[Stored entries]
+ + +

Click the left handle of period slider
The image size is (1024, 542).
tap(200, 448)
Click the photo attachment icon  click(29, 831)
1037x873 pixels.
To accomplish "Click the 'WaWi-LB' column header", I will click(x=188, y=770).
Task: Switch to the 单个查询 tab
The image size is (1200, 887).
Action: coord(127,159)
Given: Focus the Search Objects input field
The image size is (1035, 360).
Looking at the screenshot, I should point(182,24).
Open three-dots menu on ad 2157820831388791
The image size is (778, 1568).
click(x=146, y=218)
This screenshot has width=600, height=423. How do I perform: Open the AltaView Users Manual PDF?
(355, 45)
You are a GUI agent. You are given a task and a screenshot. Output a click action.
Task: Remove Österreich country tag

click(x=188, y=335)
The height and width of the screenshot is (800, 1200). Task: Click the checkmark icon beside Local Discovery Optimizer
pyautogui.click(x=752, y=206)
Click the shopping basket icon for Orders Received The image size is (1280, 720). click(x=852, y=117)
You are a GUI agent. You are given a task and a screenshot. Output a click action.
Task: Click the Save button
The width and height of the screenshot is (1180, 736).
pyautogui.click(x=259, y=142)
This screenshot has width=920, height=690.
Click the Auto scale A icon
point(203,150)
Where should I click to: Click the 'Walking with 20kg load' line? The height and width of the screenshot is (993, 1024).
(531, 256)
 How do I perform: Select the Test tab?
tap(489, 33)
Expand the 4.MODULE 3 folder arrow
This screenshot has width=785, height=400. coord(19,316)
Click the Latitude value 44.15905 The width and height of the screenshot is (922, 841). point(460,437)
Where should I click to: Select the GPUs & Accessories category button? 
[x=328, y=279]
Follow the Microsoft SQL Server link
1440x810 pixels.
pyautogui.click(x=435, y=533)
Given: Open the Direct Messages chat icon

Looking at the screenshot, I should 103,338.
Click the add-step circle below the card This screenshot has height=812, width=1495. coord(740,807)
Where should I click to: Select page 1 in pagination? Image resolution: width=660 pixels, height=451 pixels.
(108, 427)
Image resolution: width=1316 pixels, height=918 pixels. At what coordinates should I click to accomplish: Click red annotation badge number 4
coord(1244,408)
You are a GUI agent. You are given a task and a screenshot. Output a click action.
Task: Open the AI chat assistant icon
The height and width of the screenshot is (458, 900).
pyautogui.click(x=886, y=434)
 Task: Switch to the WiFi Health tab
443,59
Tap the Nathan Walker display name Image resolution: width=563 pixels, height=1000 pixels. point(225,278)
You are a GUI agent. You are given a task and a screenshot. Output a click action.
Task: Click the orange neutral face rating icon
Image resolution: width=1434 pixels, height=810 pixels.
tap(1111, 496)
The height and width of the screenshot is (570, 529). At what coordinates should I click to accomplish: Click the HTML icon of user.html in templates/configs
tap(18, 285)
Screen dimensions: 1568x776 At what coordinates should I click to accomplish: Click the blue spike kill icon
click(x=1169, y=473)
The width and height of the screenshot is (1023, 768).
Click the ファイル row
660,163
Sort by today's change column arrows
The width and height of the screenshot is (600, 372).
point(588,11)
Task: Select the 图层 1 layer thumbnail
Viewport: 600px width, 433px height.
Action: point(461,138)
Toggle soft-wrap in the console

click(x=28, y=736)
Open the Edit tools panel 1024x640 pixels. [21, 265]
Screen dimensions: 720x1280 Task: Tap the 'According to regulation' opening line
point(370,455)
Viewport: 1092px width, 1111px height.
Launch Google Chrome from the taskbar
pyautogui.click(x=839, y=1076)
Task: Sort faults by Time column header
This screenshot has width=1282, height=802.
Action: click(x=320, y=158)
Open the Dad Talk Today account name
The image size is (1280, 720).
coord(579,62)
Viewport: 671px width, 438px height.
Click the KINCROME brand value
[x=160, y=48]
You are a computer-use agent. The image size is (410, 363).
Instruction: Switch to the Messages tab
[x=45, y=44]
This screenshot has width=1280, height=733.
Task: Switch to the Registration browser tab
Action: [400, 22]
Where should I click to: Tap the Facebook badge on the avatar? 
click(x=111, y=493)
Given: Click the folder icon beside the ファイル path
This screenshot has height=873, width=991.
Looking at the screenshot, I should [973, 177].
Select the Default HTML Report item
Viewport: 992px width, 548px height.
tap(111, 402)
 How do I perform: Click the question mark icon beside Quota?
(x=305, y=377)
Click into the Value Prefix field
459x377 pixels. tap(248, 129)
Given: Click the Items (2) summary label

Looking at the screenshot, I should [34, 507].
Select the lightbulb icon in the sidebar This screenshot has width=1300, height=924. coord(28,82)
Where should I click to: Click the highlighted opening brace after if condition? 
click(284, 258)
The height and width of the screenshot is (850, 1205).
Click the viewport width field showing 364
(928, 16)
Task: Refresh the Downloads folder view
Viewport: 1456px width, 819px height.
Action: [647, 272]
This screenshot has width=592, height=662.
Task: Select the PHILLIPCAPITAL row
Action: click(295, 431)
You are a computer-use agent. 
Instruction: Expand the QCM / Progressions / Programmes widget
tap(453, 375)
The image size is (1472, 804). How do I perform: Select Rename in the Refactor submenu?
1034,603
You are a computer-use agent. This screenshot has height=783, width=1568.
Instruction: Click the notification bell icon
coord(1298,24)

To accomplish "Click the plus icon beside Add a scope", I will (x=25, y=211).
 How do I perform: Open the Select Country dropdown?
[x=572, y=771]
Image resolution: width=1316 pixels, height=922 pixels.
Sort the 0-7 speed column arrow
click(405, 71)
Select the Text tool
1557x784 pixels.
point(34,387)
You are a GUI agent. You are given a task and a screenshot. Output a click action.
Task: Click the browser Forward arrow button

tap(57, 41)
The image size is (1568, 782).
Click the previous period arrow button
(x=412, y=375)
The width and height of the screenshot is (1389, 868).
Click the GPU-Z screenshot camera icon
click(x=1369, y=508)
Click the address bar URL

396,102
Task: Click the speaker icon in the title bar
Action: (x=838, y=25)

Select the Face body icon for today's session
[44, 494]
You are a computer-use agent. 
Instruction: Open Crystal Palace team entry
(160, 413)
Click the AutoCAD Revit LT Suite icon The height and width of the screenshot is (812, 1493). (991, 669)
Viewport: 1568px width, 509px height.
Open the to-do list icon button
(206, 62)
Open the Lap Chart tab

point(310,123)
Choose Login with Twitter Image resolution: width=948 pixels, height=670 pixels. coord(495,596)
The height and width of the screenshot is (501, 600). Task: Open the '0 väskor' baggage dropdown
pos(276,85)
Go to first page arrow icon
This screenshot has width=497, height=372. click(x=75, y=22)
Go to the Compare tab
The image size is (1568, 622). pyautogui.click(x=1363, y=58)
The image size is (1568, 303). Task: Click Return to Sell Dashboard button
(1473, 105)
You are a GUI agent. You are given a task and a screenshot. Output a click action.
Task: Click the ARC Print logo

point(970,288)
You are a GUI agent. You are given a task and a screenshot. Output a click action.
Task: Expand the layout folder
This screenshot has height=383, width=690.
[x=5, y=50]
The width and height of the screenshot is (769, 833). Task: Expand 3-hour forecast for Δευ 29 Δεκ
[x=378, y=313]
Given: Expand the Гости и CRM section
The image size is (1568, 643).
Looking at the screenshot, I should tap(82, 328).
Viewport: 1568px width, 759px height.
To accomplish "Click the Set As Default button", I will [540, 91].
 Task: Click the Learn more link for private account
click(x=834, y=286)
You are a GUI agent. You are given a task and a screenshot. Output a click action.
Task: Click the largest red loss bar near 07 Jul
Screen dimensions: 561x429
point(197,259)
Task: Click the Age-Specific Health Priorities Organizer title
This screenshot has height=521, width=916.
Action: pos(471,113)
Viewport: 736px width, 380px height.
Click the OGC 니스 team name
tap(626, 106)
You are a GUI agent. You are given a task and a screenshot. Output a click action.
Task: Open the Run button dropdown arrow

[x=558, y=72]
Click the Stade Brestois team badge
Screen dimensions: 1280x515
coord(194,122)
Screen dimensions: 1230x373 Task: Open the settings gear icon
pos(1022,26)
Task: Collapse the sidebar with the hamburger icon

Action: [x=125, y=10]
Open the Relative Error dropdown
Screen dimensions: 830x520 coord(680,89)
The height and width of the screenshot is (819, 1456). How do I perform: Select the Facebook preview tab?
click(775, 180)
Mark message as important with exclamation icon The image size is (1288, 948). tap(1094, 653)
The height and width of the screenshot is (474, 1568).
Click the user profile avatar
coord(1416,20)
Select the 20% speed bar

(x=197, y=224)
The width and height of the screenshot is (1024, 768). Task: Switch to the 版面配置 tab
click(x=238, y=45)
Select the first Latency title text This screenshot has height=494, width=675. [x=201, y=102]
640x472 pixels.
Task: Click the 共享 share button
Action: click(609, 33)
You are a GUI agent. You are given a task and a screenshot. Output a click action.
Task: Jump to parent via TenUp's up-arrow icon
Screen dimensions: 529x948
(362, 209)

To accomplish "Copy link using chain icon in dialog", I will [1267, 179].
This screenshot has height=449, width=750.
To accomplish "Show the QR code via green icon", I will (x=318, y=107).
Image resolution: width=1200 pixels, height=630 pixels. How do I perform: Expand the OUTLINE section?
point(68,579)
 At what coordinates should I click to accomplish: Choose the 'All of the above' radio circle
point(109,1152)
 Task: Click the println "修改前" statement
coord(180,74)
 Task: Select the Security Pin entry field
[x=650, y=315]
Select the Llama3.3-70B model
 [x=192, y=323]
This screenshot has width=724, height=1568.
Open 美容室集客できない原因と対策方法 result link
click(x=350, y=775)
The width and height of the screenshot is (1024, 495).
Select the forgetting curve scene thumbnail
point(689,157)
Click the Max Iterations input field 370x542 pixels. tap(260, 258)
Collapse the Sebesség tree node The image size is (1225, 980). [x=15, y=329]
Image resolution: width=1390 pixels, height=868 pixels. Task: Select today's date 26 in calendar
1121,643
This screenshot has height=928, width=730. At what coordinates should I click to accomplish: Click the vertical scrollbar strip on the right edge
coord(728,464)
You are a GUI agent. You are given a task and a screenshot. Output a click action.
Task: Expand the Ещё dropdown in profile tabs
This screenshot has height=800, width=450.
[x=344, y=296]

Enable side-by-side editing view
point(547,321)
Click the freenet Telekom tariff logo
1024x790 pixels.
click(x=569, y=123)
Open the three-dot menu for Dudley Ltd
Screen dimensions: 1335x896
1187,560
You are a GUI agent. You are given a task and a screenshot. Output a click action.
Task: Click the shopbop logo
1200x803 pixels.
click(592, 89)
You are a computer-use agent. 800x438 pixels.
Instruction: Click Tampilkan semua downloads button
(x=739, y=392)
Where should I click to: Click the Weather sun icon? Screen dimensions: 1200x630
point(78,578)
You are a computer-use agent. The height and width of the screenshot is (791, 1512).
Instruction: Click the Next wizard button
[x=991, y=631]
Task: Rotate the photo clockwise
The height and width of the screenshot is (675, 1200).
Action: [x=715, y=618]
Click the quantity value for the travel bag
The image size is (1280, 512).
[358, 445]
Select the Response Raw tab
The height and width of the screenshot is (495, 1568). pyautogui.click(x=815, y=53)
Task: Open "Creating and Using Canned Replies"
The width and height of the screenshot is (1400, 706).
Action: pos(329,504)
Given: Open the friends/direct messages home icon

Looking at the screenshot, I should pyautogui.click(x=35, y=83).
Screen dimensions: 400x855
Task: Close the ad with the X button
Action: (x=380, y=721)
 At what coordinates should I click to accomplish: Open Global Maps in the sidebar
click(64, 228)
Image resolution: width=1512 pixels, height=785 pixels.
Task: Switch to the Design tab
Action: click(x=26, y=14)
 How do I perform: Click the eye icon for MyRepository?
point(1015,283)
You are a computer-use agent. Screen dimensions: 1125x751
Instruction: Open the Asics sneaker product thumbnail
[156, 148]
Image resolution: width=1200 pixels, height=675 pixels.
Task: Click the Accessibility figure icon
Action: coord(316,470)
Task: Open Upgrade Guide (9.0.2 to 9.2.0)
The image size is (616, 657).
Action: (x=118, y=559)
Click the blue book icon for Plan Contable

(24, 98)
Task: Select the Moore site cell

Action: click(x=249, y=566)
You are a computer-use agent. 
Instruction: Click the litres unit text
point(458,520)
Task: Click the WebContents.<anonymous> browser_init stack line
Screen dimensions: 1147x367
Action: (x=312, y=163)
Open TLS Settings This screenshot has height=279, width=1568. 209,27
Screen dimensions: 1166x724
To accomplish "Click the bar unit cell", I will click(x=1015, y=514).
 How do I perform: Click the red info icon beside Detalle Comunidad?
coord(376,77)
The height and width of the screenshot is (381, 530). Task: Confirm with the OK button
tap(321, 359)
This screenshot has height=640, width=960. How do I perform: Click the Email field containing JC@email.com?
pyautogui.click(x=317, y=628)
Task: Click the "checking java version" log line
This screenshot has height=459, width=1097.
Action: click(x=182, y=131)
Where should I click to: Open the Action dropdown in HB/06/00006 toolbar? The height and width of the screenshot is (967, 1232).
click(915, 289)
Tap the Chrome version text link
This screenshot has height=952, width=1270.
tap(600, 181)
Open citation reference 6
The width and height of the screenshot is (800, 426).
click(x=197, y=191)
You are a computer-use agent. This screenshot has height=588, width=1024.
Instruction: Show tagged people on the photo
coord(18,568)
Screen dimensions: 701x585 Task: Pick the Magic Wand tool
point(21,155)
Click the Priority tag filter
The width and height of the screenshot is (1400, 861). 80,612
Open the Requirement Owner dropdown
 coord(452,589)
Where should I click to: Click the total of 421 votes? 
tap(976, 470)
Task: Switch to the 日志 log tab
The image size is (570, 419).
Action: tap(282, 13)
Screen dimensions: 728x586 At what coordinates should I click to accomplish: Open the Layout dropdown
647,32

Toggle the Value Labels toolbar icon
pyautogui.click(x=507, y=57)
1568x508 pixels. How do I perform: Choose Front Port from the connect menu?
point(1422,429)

+ + +

**Aim of the exercise:** The answer consists of every line above in which the word "input" occurs.

**Output of the task:**
Given: Focus the Search Objects input field
Click the Max Iterations input field 370x542 pixels. tap(260, 258)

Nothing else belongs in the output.